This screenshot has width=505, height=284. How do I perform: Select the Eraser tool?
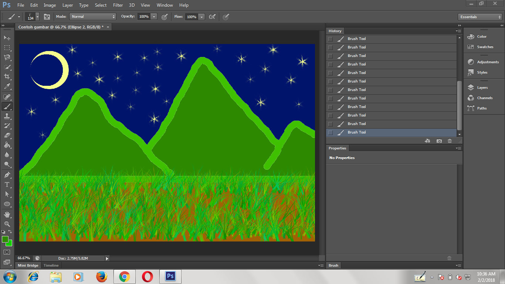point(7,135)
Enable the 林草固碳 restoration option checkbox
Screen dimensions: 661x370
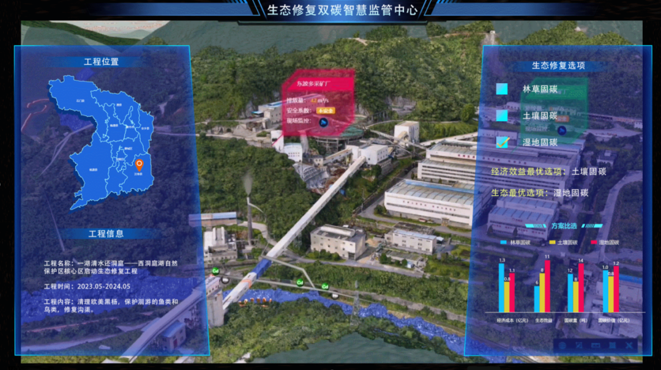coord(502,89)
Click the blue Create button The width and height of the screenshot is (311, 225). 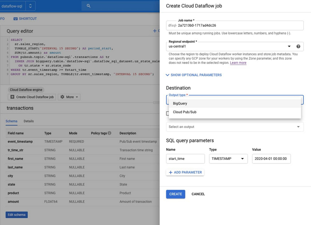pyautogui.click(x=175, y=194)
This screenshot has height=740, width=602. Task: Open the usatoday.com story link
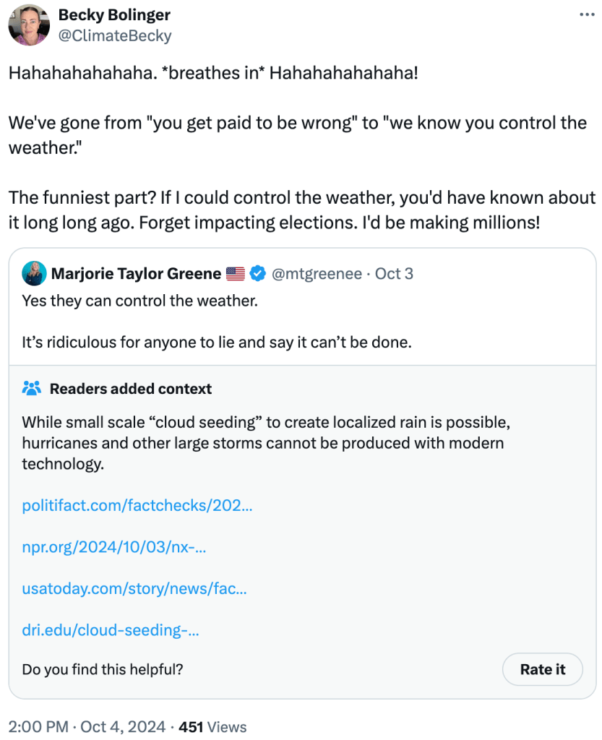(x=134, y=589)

· · · · · · ·

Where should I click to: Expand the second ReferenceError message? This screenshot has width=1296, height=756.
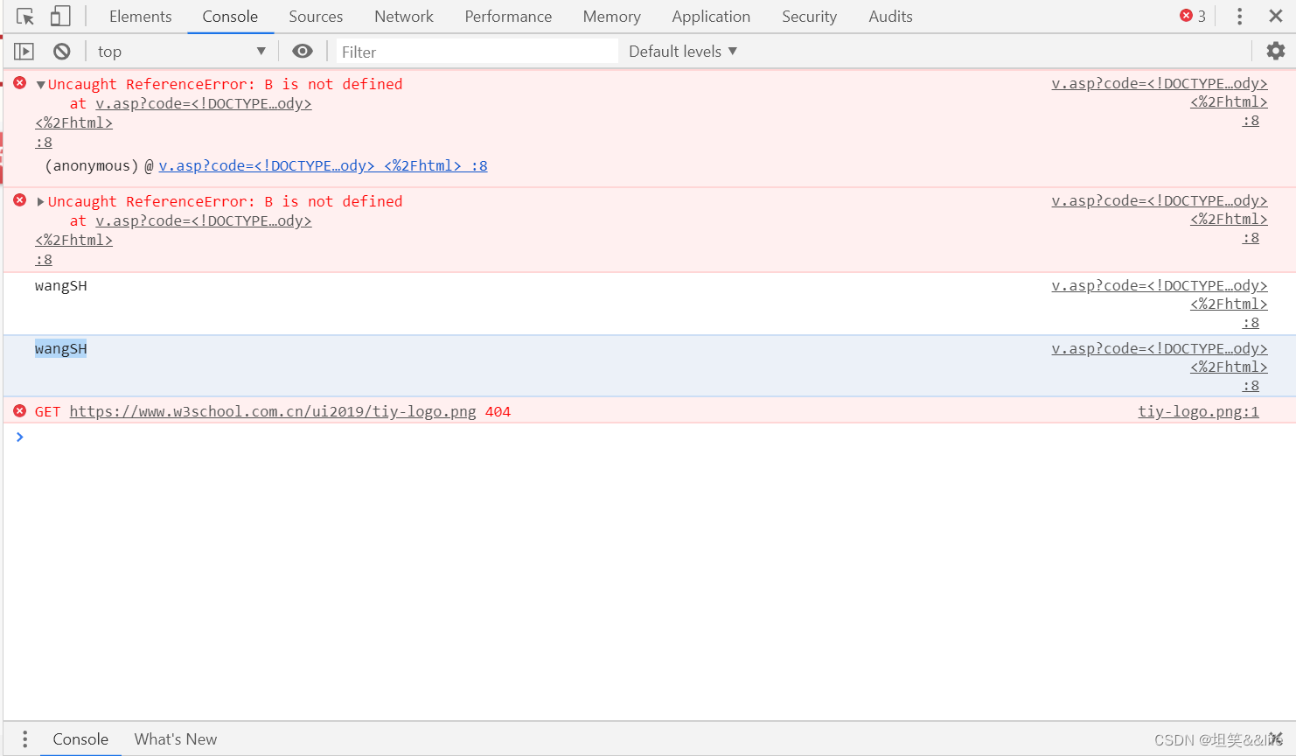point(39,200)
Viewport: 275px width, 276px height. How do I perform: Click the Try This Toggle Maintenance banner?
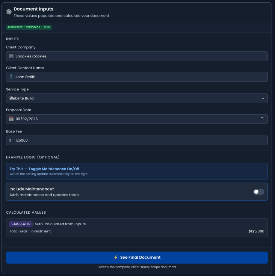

· · · · · · ·

Please set down, exactly and with no pictures, the lines in the entries above starting at the one holding "Where should I" and ending at the one holding "Viewport: 275px width, 276px", ends included.

Where should I click to: Expand the second ReferenceError message? This screenshot has width=1296, height=756.
point(39,200)
Viewport: 275px width, 276px height. How do I perform: Click the Try This Toggle Maintenance banner?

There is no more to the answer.